Source Code is a Graph, Not a Sequence: A Cross-Lingual Perspective on Code Clone Detection
This addresses the problem of detecting similar code fragments across different programming languages for software maintenance, but it is incremental as it compares existing models.
The paper tackled code clone detection by arguing that source code is a graph rather than a sequence, and showed that a graph-based model (CodeGraph) outperformed a sequence-based model (CodeBERT) on benchmark datasets, particularly for cross-lingual clones.

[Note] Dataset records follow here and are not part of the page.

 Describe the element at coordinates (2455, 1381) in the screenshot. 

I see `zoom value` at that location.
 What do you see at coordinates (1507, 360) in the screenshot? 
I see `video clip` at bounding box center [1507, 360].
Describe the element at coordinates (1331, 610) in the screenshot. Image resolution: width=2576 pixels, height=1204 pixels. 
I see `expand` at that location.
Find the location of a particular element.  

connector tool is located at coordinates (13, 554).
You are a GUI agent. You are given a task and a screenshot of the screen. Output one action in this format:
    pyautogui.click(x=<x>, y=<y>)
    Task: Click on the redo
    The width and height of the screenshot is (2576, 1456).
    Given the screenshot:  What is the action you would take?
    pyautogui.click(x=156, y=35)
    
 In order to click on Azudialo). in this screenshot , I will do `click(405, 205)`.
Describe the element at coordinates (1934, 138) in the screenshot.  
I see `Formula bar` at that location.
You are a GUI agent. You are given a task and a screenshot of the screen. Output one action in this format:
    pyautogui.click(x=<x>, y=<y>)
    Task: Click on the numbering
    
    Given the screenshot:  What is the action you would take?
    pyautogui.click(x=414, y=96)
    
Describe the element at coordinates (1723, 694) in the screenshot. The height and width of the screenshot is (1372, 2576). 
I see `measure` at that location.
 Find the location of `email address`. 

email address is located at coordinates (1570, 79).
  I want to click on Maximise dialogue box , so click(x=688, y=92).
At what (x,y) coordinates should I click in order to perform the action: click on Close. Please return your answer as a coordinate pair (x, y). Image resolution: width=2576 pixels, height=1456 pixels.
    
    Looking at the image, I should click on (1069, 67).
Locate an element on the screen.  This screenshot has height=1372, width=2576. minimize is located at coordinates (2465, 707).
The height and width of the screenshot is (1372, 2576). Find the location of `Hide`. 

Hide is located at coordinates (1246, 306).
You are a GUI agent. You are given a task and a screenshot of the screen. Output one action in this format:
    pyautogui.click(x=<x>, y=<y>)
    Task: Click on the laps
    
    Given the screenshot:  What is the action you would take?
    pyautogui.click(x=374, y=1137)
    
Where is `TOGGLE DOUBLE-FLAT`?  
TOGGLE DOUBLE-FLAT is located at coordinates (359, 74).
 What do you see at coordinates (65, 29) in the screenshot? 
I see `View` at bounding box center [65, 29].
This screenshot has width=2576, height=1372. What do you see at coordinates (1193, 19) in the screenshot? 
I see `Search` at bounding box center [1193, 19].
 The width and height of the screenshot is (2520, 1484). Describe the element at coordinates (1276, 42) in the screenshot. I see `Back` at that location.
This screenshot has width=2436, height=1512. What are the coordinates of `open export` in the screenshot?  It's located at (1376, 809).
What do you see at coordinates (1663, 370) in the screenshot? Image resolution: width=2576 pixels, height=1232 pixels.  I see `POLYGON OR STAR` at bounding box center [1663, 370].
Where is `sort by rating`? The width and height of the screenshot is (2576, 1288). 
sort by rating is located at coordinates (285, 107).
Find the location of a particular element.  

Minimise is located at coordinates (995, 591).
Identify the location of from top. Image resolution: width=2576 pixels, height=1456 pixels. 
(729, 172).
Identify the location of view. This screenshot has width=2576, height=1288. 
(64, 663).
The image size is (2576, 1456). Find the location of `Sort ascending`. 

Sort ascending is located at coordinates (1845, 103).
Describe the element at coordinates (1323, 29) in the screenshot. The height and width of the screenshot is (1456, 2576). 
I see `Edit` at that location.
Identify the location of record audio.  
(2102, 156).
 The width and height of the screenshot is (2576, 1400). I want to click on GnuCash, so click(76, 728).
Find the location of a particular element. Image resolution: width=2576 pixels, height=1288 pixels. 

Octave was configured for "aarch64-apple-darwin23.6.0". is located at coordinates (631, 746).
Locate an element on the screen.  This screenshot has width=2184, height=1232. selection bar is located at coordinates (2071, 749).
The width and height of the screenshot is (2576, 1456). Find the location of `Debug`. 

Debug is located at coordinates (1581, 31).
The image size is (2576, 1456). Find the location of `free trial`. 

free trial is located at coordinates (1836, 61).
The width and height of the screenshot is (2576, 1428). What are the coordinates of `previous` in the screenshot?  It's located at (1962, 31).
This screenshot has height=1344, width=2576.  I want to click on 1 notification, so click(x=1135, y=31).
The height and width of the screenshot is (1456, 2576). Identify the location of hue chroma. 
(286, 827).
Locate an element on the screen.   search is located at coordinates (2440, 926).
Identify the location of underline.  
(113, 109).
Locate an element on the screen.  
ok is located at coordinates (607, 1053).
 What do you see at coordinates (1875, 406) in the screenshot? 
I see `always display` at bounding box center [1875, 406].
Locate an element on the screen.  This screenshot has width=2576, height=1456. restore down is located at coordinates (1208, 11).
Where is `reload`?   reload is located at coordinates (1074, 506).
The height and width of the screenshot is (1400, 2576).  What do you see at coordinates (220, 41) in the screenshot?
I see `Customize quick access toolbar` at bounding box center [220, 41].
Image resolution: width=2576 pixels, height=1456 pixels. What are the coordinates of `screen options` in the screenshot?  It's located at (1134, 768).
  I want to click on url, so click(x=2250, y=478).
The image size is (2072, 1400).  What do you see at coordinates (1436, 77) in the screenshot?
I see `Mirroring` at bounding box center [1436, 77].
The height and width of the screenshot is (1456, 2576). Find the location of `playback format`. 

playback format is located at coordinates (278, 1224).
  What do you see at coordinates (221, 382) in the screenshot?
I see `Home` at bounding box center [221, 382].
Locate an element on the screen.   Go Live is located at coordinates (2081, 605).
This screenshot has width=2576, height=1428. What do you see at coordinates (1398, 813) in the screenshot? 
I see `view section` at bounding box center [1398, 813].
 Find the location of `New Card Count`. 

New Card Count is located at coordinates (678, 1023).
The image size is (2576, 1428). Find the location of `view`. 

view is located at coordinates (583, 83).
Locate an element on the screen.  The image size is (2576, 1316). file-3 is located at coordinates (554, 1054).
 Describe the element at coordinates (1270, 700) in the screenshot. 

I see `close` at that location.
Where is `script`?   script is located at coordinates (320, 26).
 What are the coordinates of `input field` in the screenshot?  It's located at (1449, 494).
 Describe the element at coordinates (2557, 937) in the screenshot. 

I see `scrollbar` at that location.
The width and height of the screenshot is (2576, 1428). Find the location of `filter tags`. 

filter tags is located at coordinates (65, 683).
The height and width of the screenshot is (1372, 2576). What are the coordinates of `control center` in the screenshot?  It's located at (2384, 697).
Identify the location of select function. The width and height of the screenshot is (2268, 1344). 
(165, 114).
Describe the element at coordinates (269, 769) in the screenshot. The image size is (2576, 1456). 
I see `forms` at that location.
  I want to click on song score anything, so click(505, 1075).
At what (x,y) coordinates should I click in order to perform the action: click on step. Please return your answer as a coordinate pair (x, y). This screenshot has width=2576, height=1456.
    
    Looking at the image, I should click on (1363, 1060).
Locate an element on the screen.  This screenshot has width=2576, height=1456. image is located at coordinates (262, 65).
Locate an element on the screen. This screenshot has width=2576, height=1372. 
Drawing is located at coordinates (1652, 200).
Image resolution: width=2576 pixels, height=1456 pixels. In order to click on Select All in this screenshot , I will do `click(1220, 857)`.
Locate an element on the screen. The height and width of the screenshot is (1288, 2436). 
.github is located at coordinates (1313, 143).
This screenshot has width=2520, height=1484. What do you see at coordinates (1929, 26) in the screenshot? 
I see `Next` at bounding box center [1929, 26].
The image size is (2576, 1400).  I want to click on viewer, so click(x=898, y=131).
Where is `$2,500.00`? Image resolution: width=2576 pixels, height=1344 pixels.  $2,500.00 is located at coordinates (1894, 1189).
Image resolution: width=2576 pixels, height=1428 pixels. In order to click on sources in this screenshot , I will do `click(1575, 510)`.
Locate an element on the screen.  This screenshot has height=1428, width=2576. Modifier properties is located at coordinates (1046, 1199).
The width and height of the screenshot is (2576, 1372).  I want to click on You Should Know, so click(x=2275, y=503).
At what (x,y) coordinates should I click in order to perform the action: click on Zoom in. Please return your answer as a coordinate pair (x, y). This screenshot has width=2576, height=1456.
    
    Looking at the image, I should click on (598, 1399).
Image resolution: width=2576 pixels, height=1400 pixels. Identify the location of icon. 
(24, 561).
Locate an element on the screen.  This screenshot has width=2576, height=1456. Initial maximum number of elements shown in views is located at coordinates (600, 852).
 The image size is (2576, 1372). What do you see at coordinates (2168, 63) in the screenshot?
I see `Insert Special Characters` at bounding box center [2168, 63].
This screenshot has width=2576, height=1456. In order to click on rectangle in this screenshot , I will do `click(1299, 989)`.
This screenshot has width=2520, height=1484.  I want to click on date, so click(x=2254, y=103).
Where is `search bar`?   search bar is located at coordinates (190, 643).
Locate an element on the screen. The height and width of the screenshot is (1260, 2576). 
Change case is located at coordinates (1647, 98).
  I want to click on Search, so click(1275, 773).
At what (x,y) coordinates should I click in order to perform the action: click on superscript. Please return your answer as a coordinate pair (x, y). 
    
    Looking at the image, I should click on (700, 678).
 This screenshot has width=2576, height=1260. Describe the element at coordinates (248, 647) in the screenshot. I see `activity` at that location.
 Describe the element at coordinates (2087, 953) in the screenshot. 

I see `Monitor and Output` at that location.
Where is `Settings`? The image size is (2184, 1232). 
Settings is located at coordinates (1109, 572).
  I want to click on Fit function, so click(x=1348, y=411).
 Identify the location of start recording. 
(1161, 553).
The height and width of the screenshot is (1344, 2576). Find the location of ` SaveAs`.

Source code clone detection is the task of finding code fragments that have the same or similar functionality, but may differ in syntax or structure. This task is important for software maintenance, reuse, and quality assurance (Roy et al. 2009). However, code clone detection is challenging, as source code can be written in different languages, domains, and styles. In this paper, we argue that source code is inherently a graph, not a sequence, and that graph-based methods are more suitable for code clone detection than sequence-based methods. We compare the performance of two state-of-the-art models: CodeBERT (Feng et al. 2020), a sequence-based model, and CodeGraph (Yu et al. 2023), a graph-based model, on two benchmark data-sets: BCB (Svajlenko et al. 2014) and PoolC (PoolC no date). We show that CodeGraph outperforms CodeBERT on both data-sets, especially on cross-lingual code clones. To the best of our knowledge, this is the first work to demonstrate the superiority of graph-based methods over sequence-based methods on cross-lingual code clone detection.